■ Source text
= = = = =

So actually one of the biggest problems facing the retirement industry is the increasing age of death.
50 years ago, the actuarial tables of mortality went to 100. All annuity and life insurance payouts were based on them, and it assume all the population would be dead at 100. If you were lucky enough to live to 100, your life insurance policy would "mature" and you would collect the value of it, tax free.
These days, thanks to increases in medical care, too many people have been living past 100. So they've revise the tables, and extended them out till 120. That was a decade ago (maybe more).
As medical technology gets better (and it's constantly getting better) you're going to have people living longer and longer, with better quality of life. This is going to push mortality (statistically speaking) out further and further.
That is, unfortunately unsustainable with our current standards of retirements. It used to be if you actually drew on social security and your pension, you were so worn out from working that you could expect maybe 5 years of "golden years." Now people are drawing down their pensions for 20, 30, 40 years!
We simply haven't budgeted enough for that sort of retirement. Expect that in 10-20 years "retirement" becomes a privilege for the rich (as in when Mark Zuckerburg became a billionaire he could retire). The rest of us will keep working until our bodies are worn out (maybe we'll stop thinking in terms of a retirement benefit and more in terms of a disability benefit).

= = = = =

■ Raw data
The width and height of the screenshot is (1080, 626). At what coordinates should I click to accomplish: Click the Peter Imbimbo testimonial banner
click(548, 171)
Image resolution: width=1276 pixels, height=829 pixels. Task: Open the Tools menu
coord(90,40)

= = = = =

■ Exercises to complete
[a] Reproduce the passage of the text on retirement and longevity word for word, starting at "We simply haven't" and ending at "a disability benefit).".
[b] In the text on retirement and longevity, what age were the actuarial mortality tables extended to when they were revised?

■ Solutions to each task
[a]
We simply haven't budgeted enough for that sort of retirement. Expect that in 10-20 years "retirement" becomes a privilege for the rich (as in when Mark Zuckerburg became a billionaire he could retire). The rest of us will keep working until our bodies are worn out (maybe we'll stop thinking in terms of a retirement benefit and more in terms of a disability benefit).

[b] 120